Friday 02 September 2016
to 13:00 at
Kai Yan Lee (Stockholm University, Dept. of astronomy)
During the epoch when the first collapsed structures formed (6 < z < 50 ) our
Universe went through an extended period of changes. Some of the radiation
from the first stars and accreting black holes in those structures escaped and
changed the state of the Intergalactic Medium (IGM). The era of this global
phase change in which the state of the IGM was transformed from cold and
neutral to warm and ionized, is called the Epoch of Reionization.
In this thesis we focus on numerical methods to calculate the effects of this
escaping radiation. We start by considering the performance of the cosmological radiative transfer code C2-RAY. We find that although this code efficiently
and accurately solves for the changes in the ionized fractions, it can yield inaccurate results for the temperature changes. We introduce two new elements to
improve the code. The first element, an adaptive time step algorithm, quickly
determines an optimal time step by only considering the computational cells
relevant for this determination. The second element, asynchronous evolution,
allows different cells to evolve with different time steps.

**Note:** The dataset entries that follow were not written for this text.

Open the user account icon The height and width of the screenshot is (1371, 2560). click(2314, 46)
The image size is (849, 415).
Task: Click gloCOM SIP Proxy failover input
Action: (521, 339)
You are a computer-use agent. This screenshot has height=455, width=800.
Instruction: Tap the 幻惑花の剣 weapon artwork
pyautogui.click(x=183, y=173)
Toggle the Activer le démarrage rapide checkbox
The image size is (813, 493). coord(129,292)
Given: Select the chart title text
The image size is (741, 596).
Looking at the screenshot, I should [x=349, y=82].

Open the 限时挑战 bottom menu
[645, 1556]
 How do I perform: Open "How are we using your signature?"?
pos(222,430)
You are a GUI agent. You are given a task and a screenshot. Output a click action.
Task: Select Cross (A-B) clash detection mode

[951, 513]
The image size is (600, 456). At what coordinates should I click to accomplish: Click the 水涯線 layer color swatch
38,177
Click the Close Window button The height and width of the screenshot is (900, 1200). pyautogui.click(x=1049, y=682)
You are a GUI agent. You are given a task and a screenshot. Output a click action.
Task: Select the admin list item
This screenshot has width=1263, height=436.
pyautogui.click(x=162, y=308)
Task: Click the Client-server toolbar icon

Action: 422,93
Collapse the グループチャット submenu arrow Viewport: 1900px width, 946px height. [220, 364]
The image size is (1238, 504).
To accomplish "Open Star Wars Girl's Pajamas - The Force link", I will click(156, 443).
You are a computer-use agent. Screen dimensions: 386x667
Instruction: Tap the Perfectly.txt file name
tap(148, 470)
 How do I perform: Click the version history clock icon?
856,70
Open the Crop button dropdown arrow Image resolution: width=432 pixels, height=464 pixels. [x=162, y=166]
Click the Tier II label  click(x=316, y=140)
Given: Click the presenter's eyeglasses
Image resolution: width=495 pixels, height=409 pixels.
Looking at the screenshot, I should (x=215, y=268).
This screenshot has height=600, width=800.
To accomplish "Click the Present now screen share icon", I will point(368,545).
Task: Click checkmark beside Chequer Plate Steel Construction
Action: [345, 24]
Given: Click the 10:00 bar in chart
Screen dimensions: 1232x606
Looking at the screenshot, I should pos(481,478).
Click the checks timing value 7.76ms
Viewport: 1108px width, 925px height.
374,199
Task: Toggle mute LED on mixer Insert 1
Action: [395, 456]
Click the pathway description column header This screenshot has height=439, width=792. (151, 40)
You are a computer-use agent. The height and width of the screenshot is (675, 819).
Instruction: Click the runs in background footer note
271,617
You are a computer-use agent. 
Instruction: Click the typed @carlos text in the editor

An important constituent of methods to calculate the effects of ionizing
radiation is the transport of photons through the computational domain or “ray-tracing”. We devise a novel ray tracing method called PYRAMID which uses
a new geometry - the pyramidal geometry. This geometry shares properties
with both the standard Cartesian and spherical geometries. This makes it on
the one hand easy to use in conjunction with a Cartesian grid and on the other
hand ideally suited to trace radiation from a radially emitting source.
A time-dependent photoionization calculation not only requires tracing the
path of photons but also solving the coupled set of photoionization and thermal
equations. Several different solvers for these equations are in use in cosmological radiative transfer codes. We conduct a detailed and quantitative comparison of four different standard solvers in which we evaluate how their accuracy
depends on the choice of the time step. This comparison shows that their performance can be characterized by two simple parameters and that the C2-RAY generally performs best.